The potassium channel opener NS1619 modulates calcium homeostasis in muscle cells by inhibiting SERCA

Abstract

NS1619 (1,3-dihydro-1-[2-hydroxy-5-(trifluoromethyl)phenyl]-5-(trifluoromethyl)-2H-benzimidazole-2-one) is widely used as a large-conductance Ca2+-activated K+ (BKCa) channel opener. It was previously reported that activation of BKCa channels by NS1619 could protect the cardiac muscle against ischaemia and reperfusion injury. This study reports the effects of NS1619 on intracellular Ca2+ homeostasis in H9C2 and C2C12 cells as well as its molecular mechanism of action. The effects of NS1619 on Ca2+ homeostasis in C2C12 and H9C2 cells were assessed using the Fura-2 fluorescence method. Ca2+ uptake by sarcoplasmic reticulum (SR) vesicles isolated from rat skeletal muscles and sarco/endoplasmic reticulum Ca2+-ATPase (SERCA) activity were measured. The effect of NS1619 on the isometric force of papillary muscle contraction in the guinea pig heart was also examined. H9C2 and C2C12 cells treated with NS1619 released Ca2+ from internal stores in a concentration-dependent manner. Ca2+ accumulation by the SR vesicles was inhibited by NS1619 treatment. NS1619 also decreased the activity of SERCA derived from rat skeletal muscle.
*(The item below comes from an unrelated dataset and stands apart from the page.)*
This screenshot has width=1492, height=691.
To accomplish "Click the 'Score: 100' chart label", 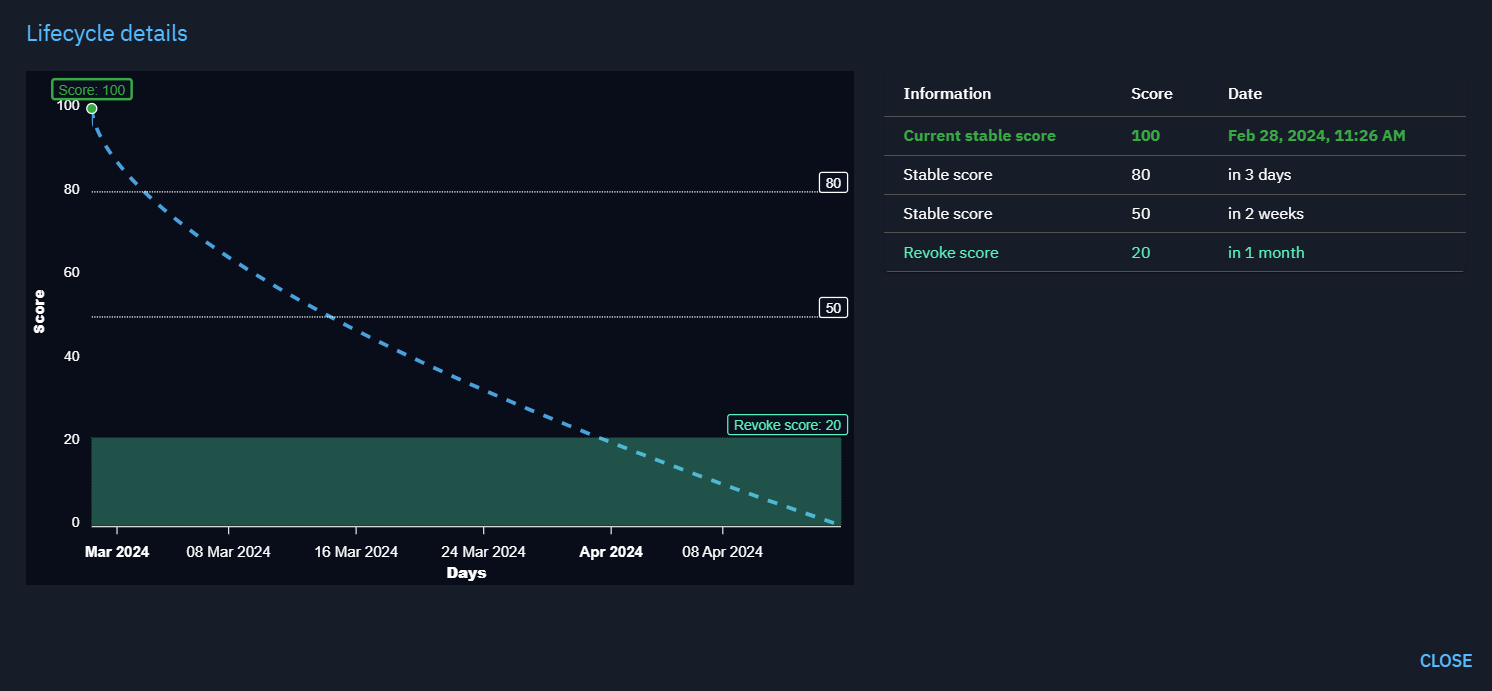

The calcium release from cell internal stores and inhibition of SERCA by NS1619 are pH dependent. Finally, NS1619 had a profound effect on the isometric force of papillary muscle contraction in the guinea pig heart. These results indicate that NS1619 is a potent modulator of the intracellular Ca2+ concentration in H9C2 and C1C12 cells due to its interaction with SRs. The primary target of NS1619 is SERCA, which is located in SR vesicles. The effect of NS1619-mediated SERCA inhibition on cytoprotective processes should be considered.